**ИСХОДНЫЙ ОТРЫВОК:**
+---+
Евангелический корпус под председательством саксонцев обратился к императору и ввиду нетерпимого положения протестантов в зальцбургском архиепископстве попросил предоставить им право на эмиграцию. В письме от 15 сентября король-солдат требовал сделать еще один шаг: в случае, если зальцбургский архиепископ наконец не образумится, пригрозить ответными мерами против католических церквей и монастырей на территориях, подвластных протестантским князьям. Он писал:

«После того как представитель Зальцбурга столь нагло ответил на прусский рескрипт (от 1 сентября. — Примеч. авт.), будет уместно довести до его сведения следующее: евангелические имперские сословия и князья надеются на прекращение императором чудовищных притеснений протестантов. Но если зальцбургский архиепископ продолжит гонения, евангелические князья и сословия поступят так же и с собственными подданными-католиками».

Эти усилия дали результаты. Клерикалы-католики северных и восточных германских земель испугались угроз непредсказуемого прусского короля и, ломая руки, воззвали к австрийским братьям по вере. В Вене тоже скандала не хотели: как раз в это время император хлопотал о международном признании своей «Прагматической санкции». Таким образом, зальцбургский архиепископ, и слышать не желавший о том, что его «еретиков» надо оставить в покое, оказался под сильным давлением венского рейхсгофрата.
+---+
[Сохранённые записи данных]
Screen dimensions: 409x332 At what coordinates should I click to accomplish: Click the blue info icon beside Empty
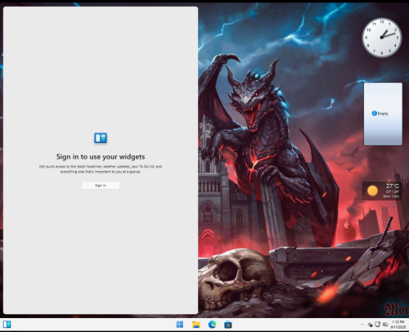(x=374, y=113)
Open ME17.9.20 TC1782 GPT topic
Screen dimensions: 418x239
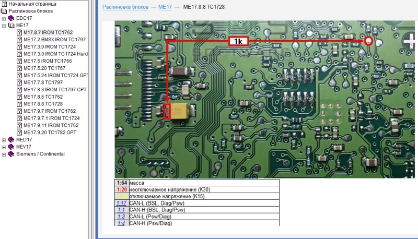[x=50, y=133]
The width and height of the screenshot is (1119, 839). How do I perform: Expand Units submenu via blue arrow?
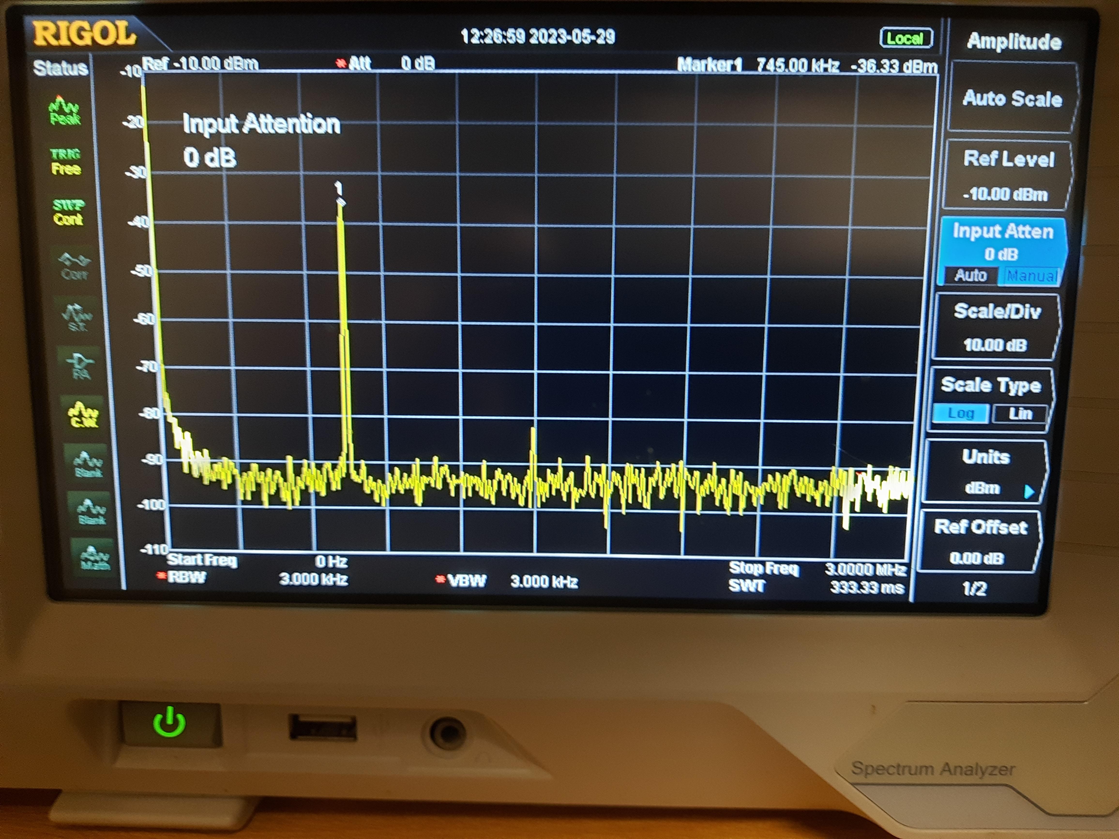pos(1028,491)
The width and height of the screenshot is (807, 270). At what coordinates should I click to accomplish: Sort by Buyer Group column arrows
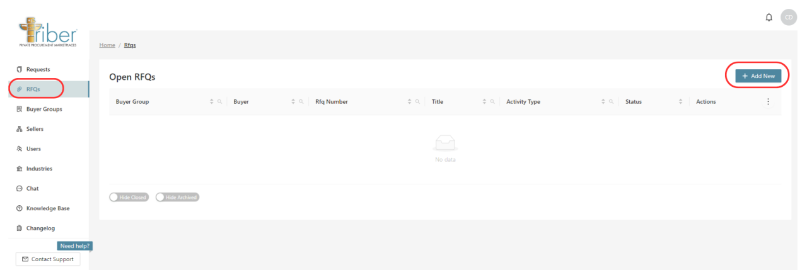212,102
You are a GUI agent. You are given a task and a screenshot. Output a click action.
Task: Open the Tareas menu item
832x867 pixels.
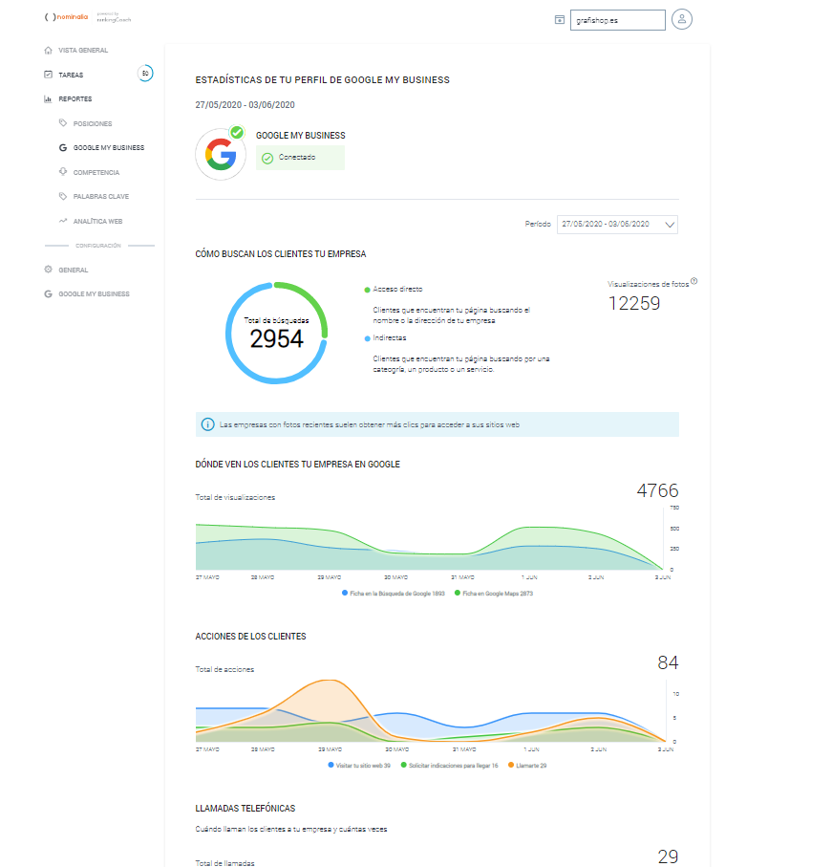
+---+
**ЗАДАНИЯ:**
#1 Перепишите отрывок о зальцбургских протестантах от слов «Эти усилия дали» до слов «давлением венского рейхсгофрата.», заменив «Вене» на «Австрии».
#2 Внесите все строки записей в таблицу Markdown со столбцами «Номер» и «Строка», пропустив пустые строки. Изображения в ответ не включайте.

**ОТВЕТЫ:**
#1
Эти усилия дали результаты. Клерикалы-католики северных и восточных германских земель испугались угроз непредсказуемого прусского короля и, ломая руки, воззвали к австрийским братьям по вере. В Австрии тоже скандала не хотели: как раз в это время император хлопотал о международном признании своей «Прагматической санкции». Таким образом, зальцбургский архиепископ, и слышать не желавший о том, что его «еретиков» надо оставить в покое, оказался под сильным давлением венского рейхсгофрата.

#2
| Номер | Строка |
|---|---|
| 1 | Screen dimensions: 409x332 At what coordinates should I click to accomplish: Click the blue info icon beside Empty |
| 2 | (x=374, y=113) |
| 3 | Open ME17.9.20 TC1782 GPT topic |
| 4 | Screen dimensions: 418x239 |
| 5 | [x=50, y=133] |
| 6 | The width and height of the screenshot is (1119, 839). How do I perform: Expand Units submenu via blue arrow? |
| 7 | pos(1028,491) |
| 8 | The width and height of the screenshot is (807, 270). At what coordinates should I click to accomplish: Sort by Buyer Group column arrows |
| 9 | 212,102 |
| 10 | You are a GUI agent. You are given a task and a screenshot. Output a click action. |
| 11 | Task: Open the Tareas menu item |
| 12 | 832x867 pixels. |